Serbia faces months of instability and stark choice


BELGRADE (Reuters) – Serbia faces renewed uncertainty on Monday under a caretaker government which will lead the country into its most important election since voters ended the era of the late autocrat Slobodan Milosevic

A deep division over the importance of Kosovo versus future European Union membership killed off the 10-month-old coalition of Prime Minister Vojislav Kostunica on Saturday.

Parliament is due to be dissolved this week and a date set for an early parliamentary election, probably on May 11.

But Kostunica’s fractured government will have to soldier on at reduced capacity until the nation chooses its fate.

“The election will be a referendum on whether Serbia takes a European path or becomes isolated, like Albania under (Stalinist dictator) Enver Hoxha,” Defense Minister Dragan Sutanovac of the pro-Western Democratic Party told the daily Politika.

Kostunica dissolved the government after tacitly accusing his liberal coalition partners of giving up on Kosovo, the 90 percent Albanian majority province which seceded on Feb. 17, with Western backing.

The election will be a close race between the Democrats and the nationalist Radicals, the strongest party.

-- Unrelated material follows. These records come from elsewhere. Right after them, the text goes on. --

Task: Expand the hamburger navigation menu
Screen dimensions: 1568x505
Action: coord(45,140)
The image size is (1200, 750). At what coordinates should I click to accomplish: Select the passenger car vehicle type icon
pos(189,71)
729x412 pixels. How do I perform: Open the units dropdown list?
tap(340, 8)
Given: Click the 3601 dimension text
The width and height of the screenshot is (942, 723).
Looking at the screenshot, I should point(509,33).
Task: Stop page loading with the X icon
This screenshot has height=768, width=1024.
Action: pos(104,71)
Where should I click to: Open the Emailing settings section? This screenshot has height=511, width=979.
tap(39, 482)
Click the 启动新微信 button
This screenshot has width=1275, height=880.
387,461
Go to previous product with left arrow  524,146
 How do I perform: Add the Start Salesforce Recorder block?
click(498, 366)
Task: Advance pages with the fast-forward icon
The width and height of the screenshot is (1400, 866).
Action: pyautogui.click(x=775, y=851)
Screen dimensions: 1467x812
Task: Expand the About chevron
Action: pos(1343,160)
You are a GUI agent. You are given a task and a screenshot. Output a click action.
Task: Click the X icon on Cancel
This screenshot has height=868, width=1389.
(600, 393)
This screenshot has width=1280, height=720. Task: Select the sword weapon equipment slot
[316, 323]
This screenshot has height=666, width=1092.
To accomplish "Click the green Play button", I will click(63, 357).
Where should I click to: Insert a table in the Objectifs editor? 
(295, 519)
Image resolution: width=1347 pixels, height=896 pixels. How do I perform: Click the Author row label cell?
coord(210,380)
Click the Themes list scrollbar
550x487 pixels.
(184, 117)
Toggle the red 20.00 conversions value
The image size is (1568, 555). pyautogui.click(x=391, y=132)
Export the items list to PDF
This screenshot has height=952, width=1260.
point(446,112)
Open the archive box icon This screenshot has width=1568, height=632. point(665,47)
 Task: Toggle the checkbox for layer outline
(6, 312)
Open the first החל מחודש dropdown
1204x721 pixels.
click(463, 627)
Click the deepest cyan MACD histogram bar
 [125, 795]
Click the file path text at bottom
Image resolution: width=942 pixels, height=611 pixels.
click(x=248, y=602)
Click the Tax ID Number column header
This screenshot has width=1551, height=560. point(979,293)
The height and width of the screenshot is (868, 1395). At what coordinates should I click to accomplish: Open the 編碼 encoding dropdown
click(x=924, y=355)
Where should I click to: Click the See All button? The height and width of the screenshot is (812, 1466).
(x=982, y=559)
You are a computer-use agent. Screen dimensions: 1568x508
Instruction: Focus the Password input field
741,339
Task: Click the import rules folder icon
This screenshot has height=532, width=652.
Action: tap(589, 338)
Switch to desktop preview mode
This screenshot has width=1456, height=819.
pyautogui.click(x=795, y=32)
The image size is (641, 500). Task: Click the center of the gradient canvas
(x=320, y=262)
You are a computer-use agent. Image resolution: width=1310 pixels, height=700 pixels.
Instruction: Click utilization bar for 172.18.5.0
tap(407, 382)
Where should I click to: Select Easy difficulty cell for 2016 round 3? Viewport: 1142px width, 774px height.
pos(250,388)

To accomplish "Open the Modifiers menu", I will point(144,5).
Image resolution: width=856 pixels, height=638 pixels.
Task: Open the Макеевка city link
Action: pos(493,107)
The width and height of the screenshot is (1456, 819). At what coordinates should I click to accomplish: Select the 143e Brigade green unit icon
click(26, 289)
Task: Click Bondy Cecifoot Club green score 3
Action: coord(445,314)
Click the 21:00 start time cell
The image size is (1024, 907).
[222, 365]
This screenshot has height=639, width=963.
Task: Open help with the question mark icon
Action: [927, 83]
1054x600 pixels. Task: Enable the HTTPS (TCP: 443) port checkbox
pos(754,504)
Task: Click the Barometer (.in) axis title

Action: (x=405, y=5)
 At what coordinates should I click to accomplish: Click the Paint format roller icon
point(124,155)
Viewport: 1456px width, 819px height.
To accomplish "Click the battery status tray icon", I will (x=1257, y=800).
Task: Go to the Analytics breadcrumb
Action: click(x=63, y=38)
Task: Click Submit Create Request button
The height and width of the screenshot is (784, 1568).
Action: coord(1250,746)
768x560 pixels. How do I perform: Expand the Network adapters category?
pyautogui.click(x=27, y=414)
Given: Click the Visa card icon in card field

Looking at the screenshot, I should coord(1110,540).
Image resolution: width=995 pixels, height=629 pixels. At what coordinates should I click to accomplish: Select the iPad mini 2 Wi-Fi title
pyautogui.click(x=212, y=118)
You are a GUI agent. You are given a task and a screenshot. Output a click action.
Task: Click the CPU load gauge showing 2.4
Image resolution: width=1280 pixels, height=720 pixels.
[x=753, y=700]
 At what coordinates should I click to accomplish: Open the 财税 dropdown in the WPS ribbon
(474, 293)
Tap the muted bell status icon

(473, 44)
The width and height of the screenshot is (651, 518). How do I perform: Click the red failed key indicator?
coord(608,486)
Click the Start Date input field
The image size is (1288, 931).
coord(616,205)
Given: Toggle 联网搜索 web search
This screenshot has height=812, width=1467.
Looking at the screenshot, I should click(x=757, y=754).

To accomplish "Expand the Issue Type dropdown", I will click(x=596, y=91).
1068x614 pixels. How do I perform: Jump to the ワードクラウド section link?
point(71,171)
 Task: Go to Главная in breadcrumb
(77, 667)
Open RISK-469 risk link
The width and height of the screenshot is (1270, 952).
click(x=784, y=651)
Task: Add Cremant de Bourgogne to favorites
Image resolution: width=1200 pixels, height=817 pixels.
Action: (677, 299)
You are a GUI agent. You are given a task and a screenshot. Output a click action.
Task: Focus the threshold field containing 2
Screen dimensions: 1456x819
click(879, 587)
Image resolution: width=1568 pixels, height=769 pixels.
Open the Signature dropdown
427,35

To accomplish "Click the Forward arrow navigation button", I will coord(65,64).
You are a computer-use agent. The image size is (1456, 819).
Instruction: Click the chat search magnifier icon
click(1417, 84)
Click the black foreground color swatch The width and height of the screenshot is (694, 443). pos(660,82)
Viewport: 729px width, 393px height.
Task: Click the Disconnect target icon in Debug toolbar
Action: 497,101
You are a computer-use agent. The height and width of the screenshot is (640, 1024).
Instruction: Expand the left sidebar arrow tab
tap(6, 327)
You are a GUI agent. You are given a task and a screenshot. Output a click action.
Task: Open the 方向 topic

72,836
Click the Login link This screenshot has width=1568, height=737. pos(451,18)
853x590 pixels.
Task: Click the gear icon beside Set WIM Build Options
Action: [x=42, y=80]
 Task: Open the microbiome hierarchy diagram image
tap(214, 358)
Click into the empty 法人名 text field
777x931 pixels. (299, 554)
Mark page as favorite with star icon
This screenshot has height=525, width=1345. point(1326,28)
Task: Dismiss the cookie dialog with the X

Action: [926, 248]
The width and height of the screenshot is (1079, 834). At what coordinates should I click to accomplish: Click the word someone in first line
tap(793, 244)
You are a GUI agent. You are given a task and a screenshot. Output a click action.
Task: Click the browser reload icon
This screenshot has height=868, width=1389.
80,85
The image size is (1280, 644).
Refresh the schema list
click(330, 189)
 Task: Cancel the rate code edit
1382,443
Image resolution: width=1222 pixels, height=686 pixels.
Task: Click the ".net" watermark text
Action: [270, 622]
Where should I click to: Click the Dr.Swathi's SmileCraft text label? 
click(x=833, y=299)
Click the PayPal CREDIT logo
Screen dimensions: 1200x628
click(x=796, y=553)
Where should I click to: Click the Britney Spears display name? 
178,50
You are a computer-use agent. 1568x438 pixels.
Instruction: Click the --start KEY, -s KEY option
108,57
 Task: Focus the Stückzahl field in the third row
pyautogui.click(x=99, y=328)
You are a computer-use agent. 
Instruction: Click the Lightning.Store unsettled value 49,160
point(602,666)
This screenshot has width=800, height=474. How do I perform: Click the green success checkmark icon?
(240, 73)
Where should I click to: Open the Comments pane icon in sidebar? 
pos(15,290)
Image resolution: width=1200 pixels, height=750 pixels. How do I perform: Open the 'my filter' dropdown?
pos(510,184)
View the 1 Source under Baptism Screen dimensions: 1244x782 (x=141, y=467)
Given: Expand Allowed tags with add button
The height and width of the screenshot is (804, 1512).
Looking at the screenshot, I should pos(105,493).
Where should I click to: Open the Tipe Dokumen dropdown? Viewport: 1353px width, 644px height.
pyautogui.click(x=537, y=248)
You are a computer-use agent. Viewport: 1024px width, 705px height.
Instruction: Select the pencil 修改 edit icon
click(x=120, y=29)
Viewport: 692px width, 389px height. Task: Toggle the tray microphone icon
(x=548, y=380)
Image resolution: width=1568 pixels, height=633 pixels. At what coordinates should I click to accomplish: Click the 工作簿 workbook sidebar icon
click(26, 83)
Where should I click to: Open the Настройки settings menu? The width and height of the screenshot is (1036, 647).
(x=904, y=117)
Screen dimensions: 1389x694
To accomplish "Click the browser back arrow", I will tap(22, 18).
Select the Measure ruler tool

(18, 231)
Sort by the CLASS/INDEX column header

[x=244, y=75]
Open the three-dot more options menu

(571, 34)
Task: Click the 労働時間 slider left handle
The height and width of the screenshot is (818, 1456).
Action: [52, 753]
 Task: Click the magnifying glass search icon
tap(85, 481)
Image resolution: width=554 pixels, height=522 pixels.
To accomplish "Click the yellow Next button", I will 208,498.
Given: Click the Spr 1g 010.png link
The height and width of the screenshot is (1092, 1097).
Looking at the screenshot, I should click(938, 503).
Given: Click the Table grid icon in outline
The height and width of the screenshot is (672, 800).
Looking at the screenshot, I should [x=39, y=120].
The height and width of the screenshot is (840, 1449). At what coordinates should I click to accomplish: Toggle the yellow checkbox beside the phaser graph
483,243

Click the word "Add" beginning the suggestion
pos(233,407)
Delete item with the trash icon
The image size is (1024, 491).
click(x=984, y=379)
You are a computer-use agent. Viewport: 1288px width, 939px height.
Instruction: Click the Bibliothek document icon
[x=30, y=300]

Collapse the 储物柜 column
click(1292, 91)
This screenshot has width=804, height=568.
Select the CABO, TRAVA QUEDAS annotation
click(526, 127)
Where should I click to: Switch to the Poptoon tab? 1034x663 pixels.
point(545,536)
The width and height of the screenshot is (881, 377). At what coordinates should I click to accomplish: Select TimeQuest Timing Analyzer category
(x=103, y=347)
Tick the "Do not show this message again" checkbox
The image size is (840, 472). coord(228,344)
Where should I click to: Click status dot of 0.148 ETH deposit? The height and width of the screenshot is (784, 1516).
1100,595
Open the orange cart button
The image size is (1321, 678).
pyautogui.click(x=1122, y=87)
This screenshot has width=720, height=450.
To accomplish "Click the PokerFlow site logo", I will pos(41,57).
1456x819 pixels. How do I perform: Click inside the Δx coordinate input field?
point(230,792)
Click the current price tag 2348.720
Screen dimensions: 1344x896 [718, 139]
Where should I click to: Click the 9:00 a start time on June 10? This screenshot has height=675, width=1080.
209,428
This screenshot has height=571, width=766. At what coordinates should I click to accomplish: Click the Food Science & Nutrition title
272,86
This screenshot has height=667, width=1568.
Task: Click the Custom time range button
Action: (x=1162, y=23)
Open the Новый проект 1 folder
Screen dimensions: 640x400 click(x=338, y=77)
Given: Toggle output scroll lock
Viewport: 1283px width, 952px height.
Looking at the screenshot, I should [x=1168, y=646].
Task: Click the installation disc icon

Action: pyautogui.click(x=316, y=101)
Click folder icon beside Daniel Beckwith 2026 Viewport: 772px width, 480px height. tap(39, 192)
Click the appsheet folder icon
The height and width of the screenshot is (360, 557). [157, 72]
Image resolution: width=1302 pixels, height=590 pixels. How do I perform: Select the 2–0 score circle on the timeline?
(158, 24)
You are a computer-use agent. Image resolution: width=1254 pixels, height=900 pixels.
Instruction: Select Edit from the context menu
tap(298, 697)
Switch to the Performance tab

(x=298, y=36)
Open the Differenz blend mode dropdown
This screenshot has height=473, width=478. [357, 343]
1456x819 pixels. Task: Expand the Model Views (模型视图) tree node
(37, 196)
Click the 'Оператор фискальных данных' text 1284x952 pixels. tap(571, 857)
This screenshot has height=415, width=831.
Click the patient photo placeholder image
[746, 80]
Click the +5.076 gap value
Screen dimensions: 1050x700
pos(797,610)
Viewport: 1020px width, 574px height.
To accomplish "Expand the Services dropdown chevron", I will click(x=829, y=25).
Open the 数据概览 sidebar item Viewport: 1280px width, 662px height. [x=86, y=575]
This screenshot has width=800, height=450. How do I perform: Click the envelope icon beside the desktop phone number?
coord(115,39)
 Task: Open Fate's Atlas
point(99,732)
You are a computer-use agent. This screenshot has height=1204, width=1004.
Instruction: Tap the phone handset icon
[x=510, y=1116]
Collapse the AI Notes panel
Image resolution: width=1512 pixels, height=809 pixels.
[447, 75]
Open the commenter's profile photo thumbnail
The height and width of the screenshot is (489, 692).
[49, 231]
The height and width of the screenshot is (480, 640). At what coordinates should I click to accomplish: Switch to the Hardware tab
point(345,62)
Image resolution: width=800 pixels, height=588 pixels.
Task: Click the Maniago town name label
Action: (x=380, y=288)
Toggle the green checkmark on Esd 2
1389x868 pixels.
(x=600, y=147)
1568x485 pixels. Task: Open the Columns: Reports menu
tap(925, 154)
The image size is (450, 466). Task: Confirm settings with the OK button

Kostunica, whose party lies a distant third, quit after the Democrats and the G17 Plus party voted down a resolution that would have blocked Serbia’s path to the European Union until the bloc stopped backing the independence of Kosovo.

Not all of the Union’s 27 members have recognized Kosovo, but Brussels is deploying a supervisory mission that will monitor the territory’s progress as an independent state.

President Boris Tadic, also the head of the Democrats, said attempts to divide Serbs into patriots and traitors over Kosovo would backfire at the polls. He suggested that Serbia, by joining the EU first, could block Kosovo from joining.

“Kosovo was recognized as independent by some 20 countries. It will not become independent if we continue to work on it,” he said on a TV talk-show. “If we join the EU, then we can make sure that this outlaw state never becomes an EU member.”

Swedish Foreign Minister Carl Bildt, visiting the Kosovo capital Pristina on Sunday, said neither Kostunica’s rhetoric nor the May election would change Kosovo’s independence.

“It’s an election on whether Serbia wants to be part of Europe or not. And that choice is up to Serbia.”

Serbia spent almost five months in limbo under a caretaker government in 2007, also under Kostunica, until he and the Democrats hammered out a policy they could both stand by.

Their deep differences meant the government worked in fits and starts, between compromise and crisis, moving slowly on reforms and ending up last in the Balkan queue of EU hopefuls.

Polls indicate the election could produce a hung parliament and a coalition deal might need long negotiations.

Such a delay could stall urgent legislation and the arrest of war crime suspects — a key condition for EU membership. But Kostunica’s officials say the caretaker government will stay firm in its total opposition to independent Kosovo.

“Serbs and other loyal citizens in Kosovo shouldn’t worry,” said Minister for Kosovo Slobodan Samardzic.

Belgrade is instructing Kosovo’s 120,000 remaining Serbs to sever ties with the Albanian government and ignore the incoming EU mission. The Serb-dominated north is a flashpoint for any move towards a de facto partition.

Kosovo’s Prime Minister Hashim Thaci, who has warned Belgrade against trying to carve off part of the territory, said on Sunday Kosovo had contributed to Serbia’s democratization.

“In 1999, when we pushed the police, army and Serb administration out of Kosovo, Milosevic’s fall from power started,” he told reporters at a border crossing where he unveiled a ‘Welcome to Kosovo’ sign.

“Now, with Kosovo’s independence, Kostunica has fallen, the mentality of the past has fallen in Serbia.”